==== Data supplied ====
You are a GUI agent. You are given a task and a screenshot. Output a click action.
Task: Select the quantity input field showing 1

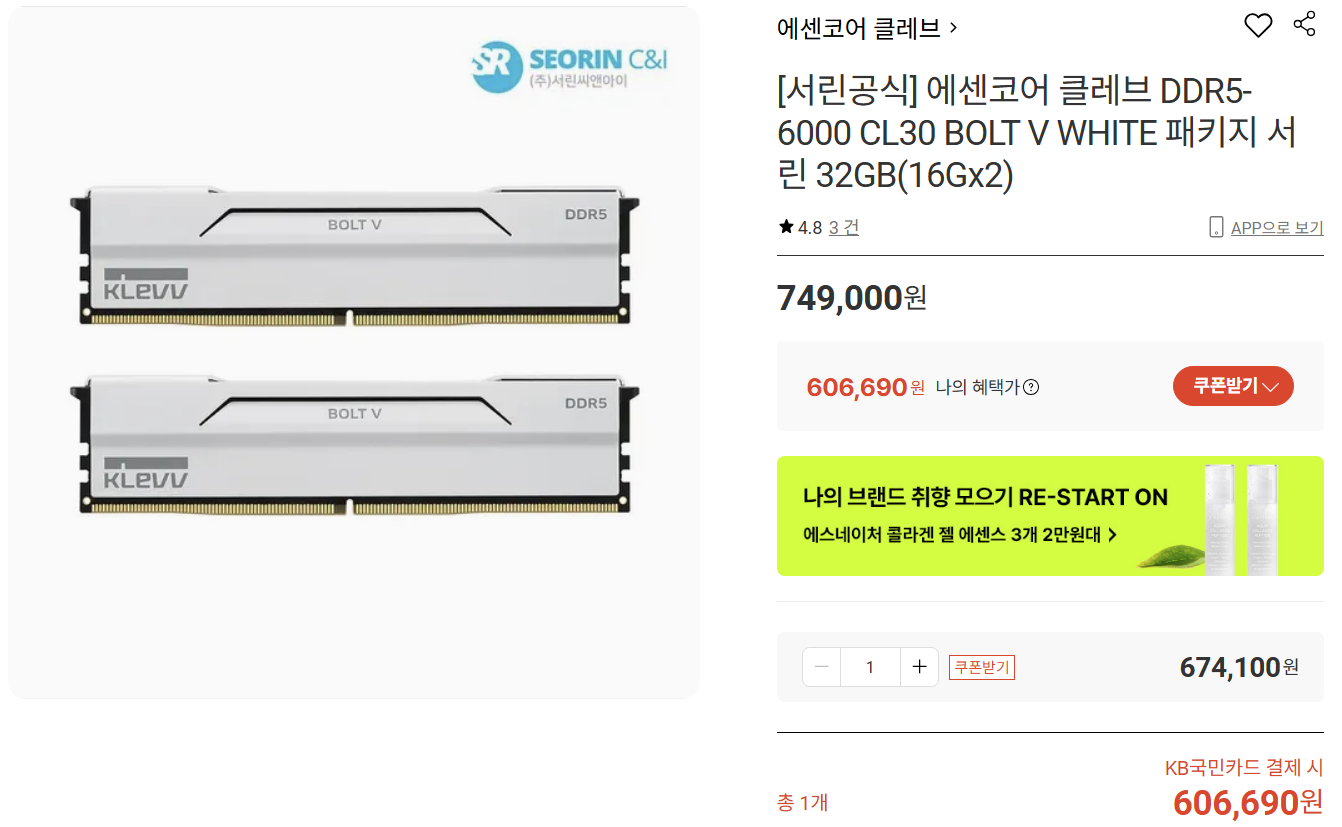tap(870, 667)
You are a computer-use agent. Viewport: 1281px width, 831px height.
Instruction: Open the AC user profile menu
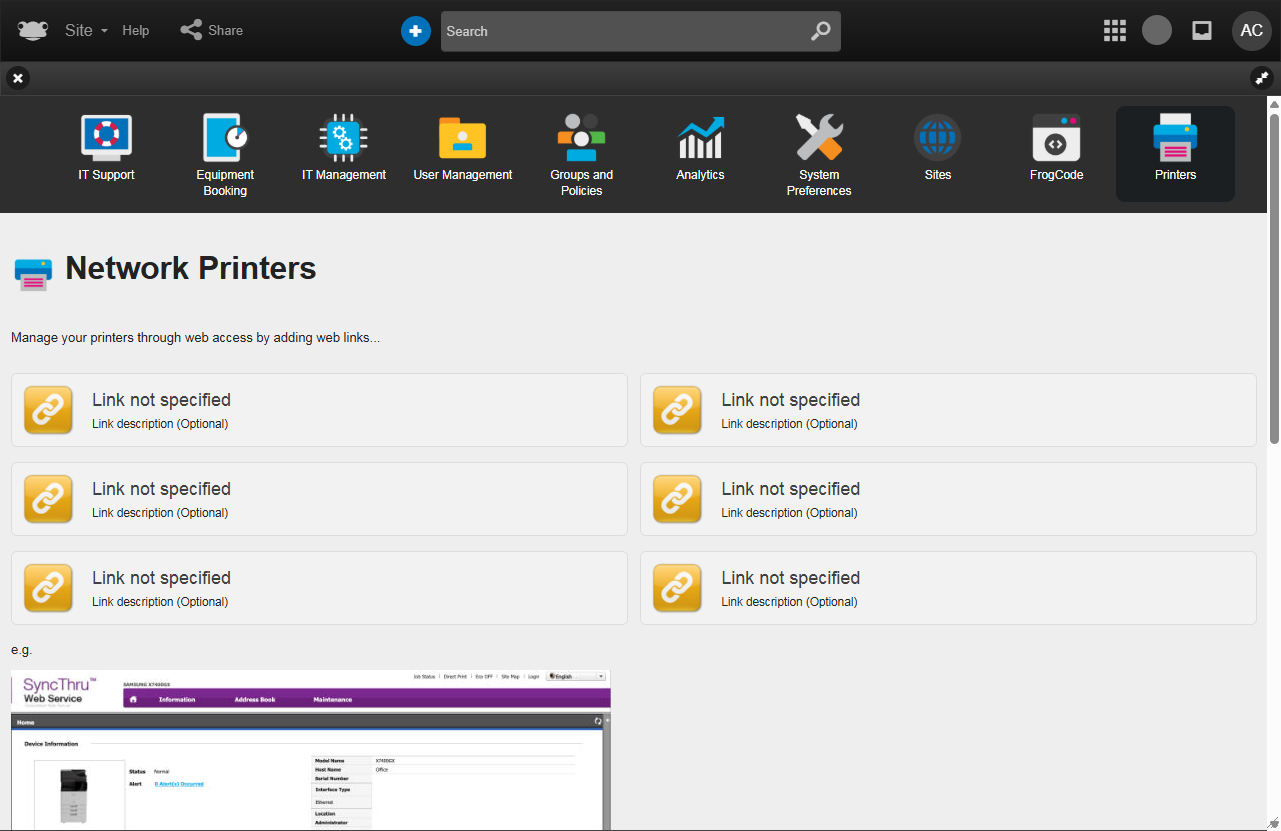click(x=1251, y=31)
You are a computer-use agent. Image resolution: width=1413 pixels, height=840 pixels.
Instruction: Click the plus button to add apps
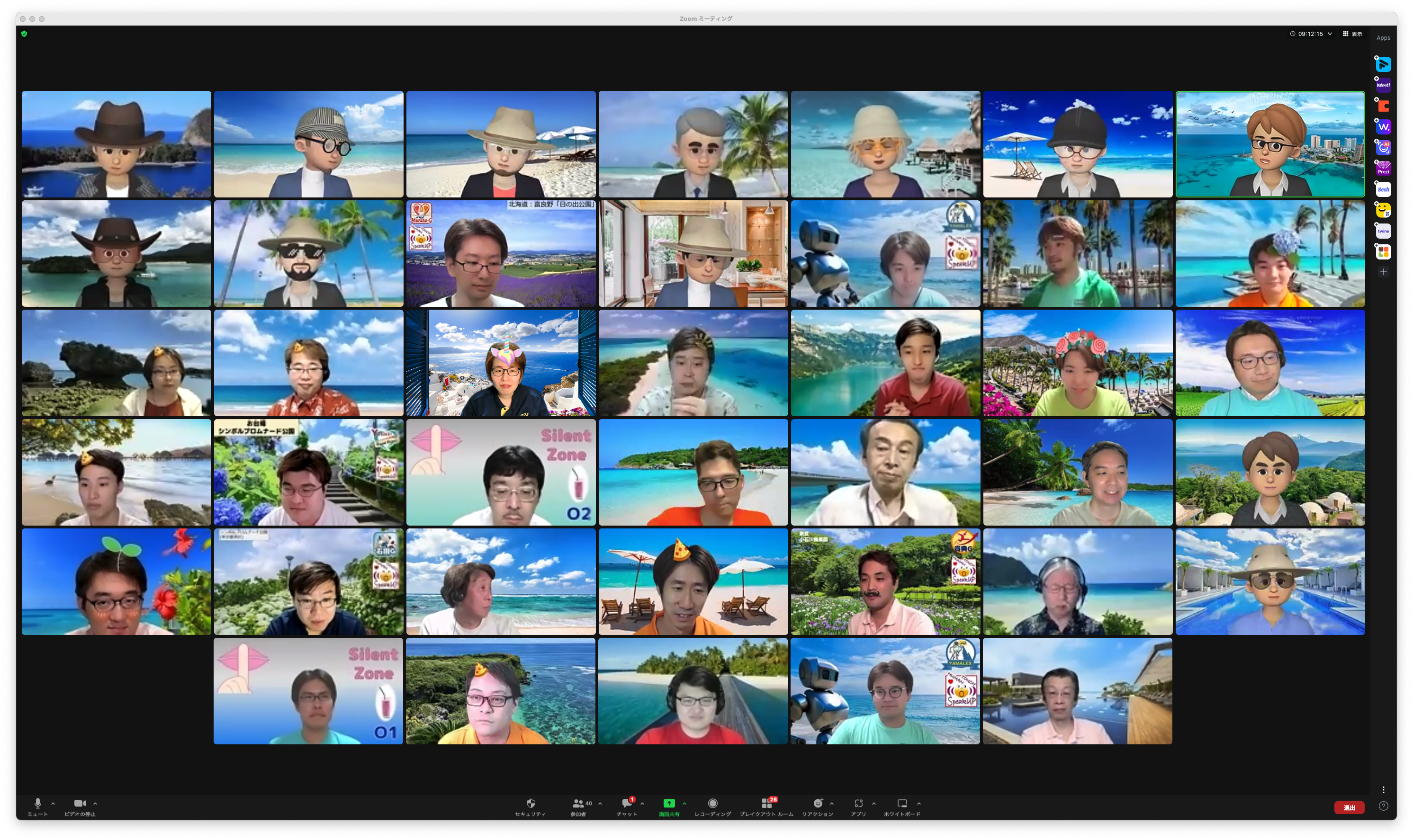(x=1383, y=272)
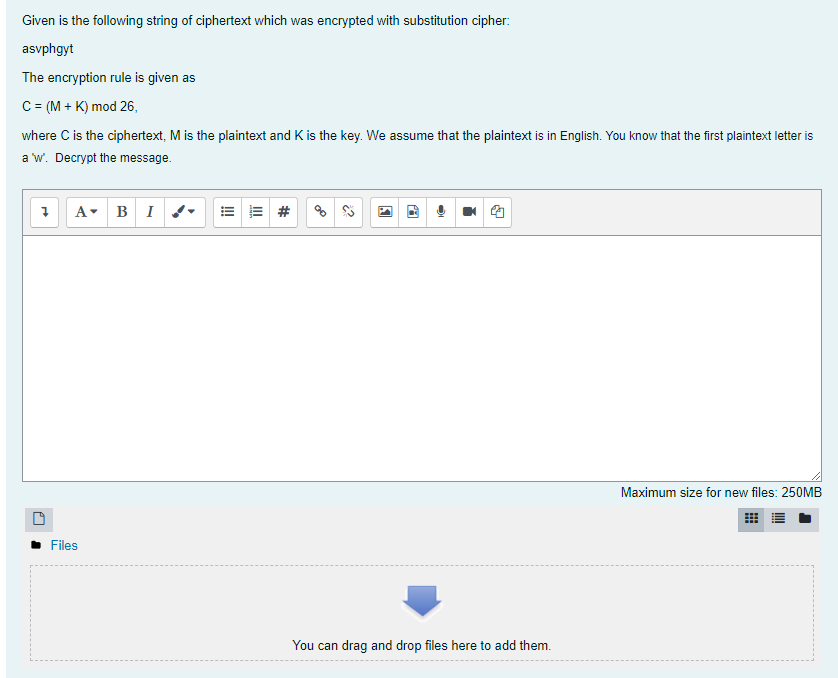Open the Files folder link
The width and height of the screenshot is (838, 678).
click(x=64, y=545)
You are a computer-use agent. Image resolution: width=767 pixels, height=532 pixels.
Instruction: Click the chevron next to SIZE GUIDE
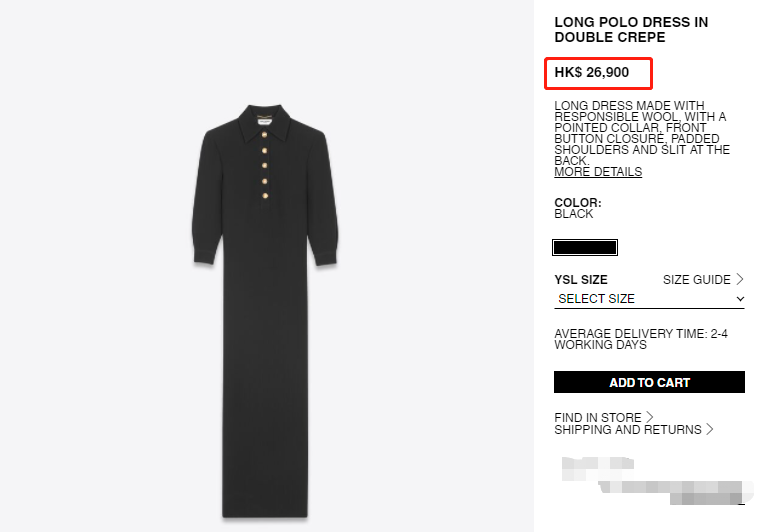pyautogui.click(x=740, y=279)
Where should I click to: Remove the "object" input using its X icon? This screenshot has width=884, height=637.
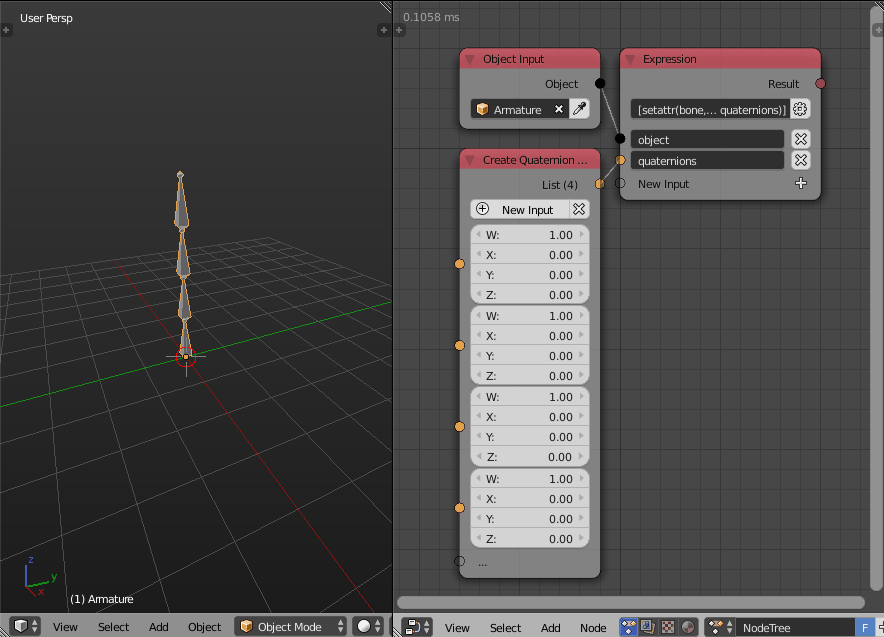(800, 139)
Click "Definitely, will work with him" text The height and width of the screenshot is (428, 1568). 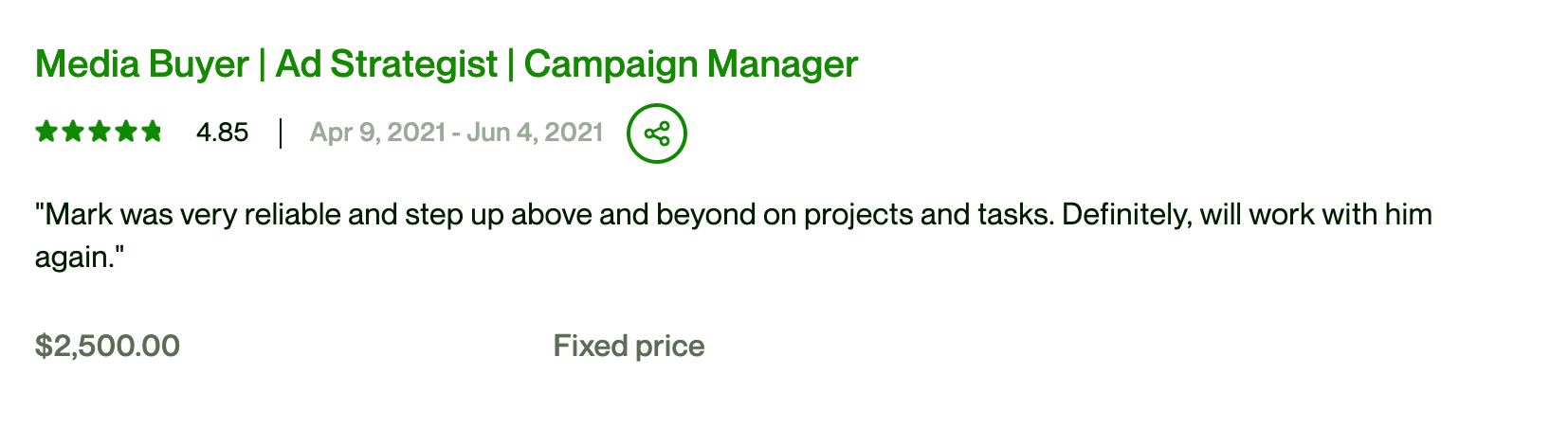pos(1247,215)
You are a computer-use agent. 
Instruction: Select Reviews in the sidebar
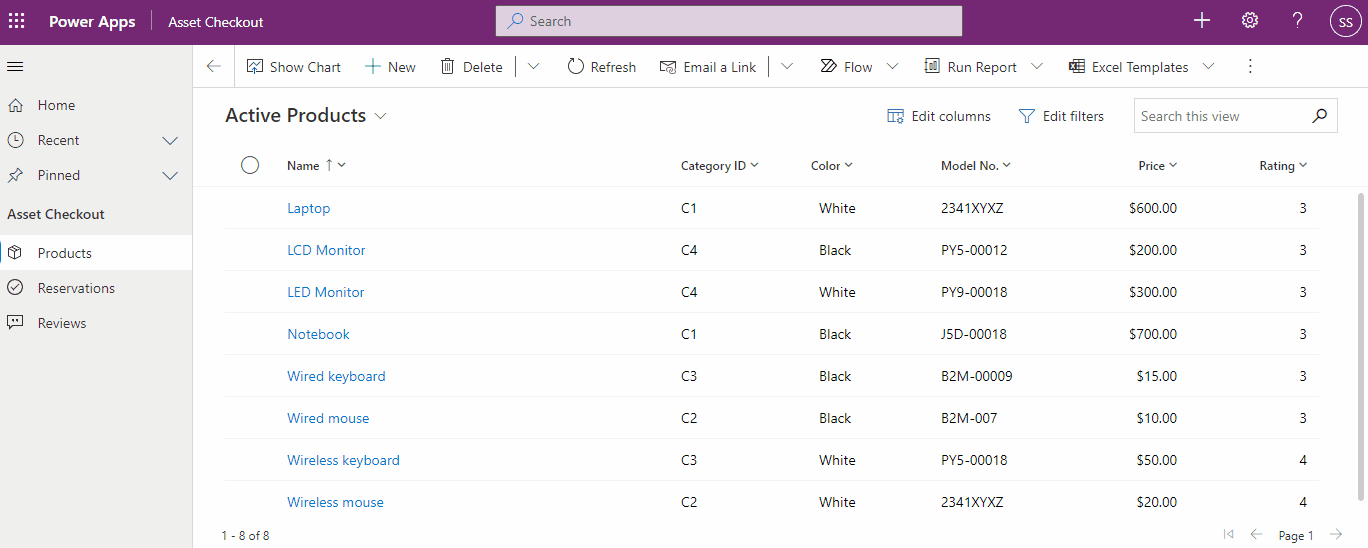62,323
====
## Your objective:
The string "resolution" marks the lines to copy; report each of them from the data above.

## Task response:
You are a computer-use agent. Image resolution: width=1413 pixels, height=840 pixels.
You are a computer-use agent. Image resolution: width=767 pixels, height=532 pixels.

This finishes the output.